■ JOBS ■
a: In the ATO compendium, swap "double trust structure" for "two-tier trust structure" and write out the passage starting at "Automatic presumption for" and ending at "the conclusion stated.".
b: According to the ATO compendium, which Taxation Ruling confirms that a present entitlement can be satisfied by way of set-off?

FOI status:not legally binding
|The edited version of the Compendium of Comments is a Australian Taxation Office (ATO) communication that is not intended to be relied upon as it provides no protection from primary tax, penalties, interest or sanctions for non-compliance with the law.|
|In accordance with PS LA 2008/3 it only affords level 3 protection.|
This is a compendium of responses to the issues raised by external parties to Draft Taxation Determination TD 2010/D9 - Income tax: Division 7A - unpaid present entitlements - factors the Commissioner will take into account in determining the amount of any deemed entitlement arising under section 109XI of the Income Tax Assessment Act 1936.
Summary of issues raised and responses
|Issue No.||Issue raised||ATO Response/Action taken|
Payment of entitlement by set off
The final Determination should make it clear that a present entitlement has been paid where the parties have agreed to a set off as between the relevant trust and the trust or company to which an unpaid present entitlement is due with the consideration for the set off being the entry into a Division 7A of the Income Tax Assessment Act 1936 (ITAA 1936) compliant loan agreement.
|As Determinations are 'short form' rulings on a specific issue this cannot be confirmed in the finalised version of the draft Determination.
Nonetheless, it is noted that Taxation Ruling TR 2010/3 Income tax: Division 7A loans: trust entitlements confirms that a present entitlement can be satisfied by way of set-off (see paragraphs 9 and 55 of that Ruling).
Automatic presumption for double trust structure
In order for subsection 109XI(1) to apply, paragraph 109XI(1)(b) requires that a reasonable person would conclude (having regard to all the circumstances) that a company is or becomes entitled to an amount from the net income of an interposed trust solely or mainly as part of an arrangement involving an entitlement to an amount from the target trust.
It is noted that the examples in the draft Determination provide no basis for the application of paragraph 109XI(1)(b) other than the existence of the double trust structure. For instance, at paragraph 8 of example 1 no reasons were given for the conclusion stated.
Similarly, at paragraph 23 of example 3, no explanation of why '....it was discovered that the conditions of subsection 109XI(1) had been satisfied' is given and readers are left to that it is so because of the double trust structure. The final version of the Determination would benefit from the inclusion of an explanation of the logic behind the formation of that conclusion.
What may be described as cascading entitlements through a series of trusts may also arise as an automatic operation of the trust deeds. This may be expected to arise in the common situation where two unrelated families carry on business together through a unit trust, the units in which are held by the families' own discretionary trusts. In this case, the net income of the unit trust will usually be distributed by default operation of the deed to the holders of units as at the end of the financial year. In such a situation, there has been no decision made nor overt action taken which results in an unpaid present entitlement of the family discretionary trusts to income of the unit trust.
As a result, it is questioned whether it could reasonably be said that there was an arrangement (a term which implies some action being taken) under which a corporate beneficiary of one of the family discretionary trusts becomes entitled to an amount from the net income of that family discretionary trust solely or mainly as part of an arrangement involving an entitlement to an amount from the unit trust.
|When the condition in paragraph 109XI(1)(b) is satisfied is a separate issue not dealt with in the draft Determination or final Determination.

■ EXTRACTED RECORDS ■
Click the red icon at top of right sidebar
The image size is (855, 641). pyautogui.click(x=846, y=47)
...
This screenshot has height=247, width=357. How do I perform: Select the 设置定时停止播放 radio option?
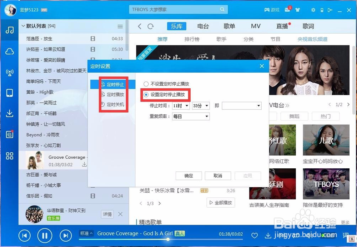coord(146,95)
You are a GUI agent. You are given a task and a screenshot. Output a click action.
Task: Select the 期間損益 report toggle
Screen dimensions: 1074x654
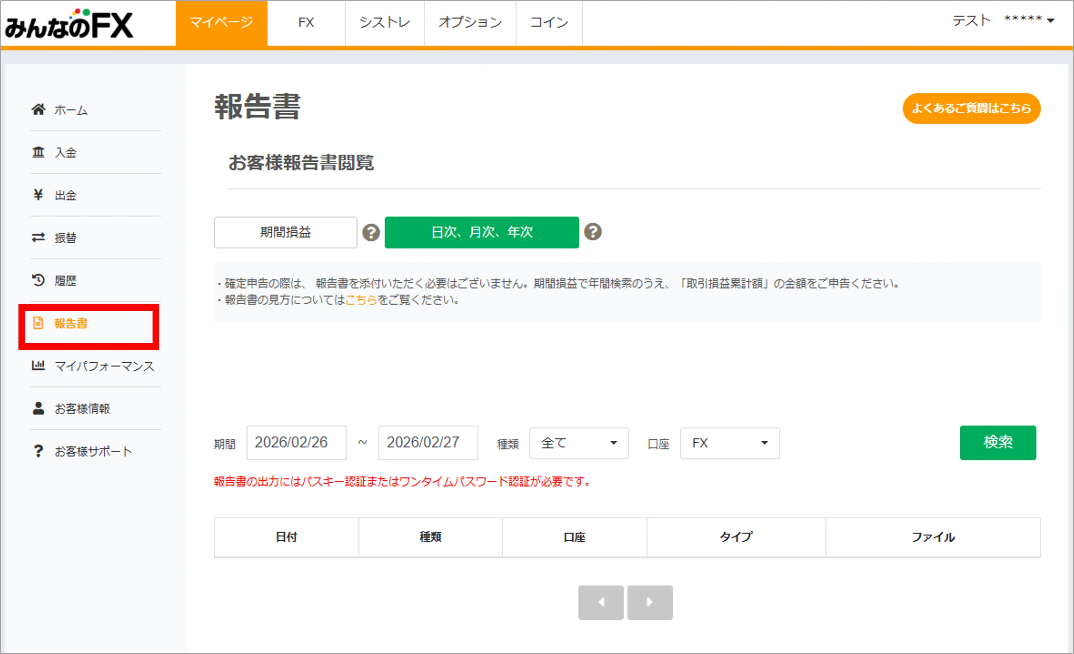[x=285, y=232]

■ RESPONSES BY TASK ■
a:
Automatic presumption for two-tier trust structure
In order for subsection 109XI(1) to apply, paragraph 109XI(1)(b) requires that a reasonable person would conclude (having regard to all the circumstances) that a company is or becomes entitled to an amount from the net income of an interposed trust solely or mainly as part of an arrangement involving an entitlement to an amount from the target trust.
It is noted that the examples in the draft Determination provide no basis for the application of paragraph 109XI(1)(b) other than the existence of the two-tier trust structure. For instance, at paragraph 8 of example 1 no reasons were given for the conclusion stated.

b: Taxation Ruling TR 2010/3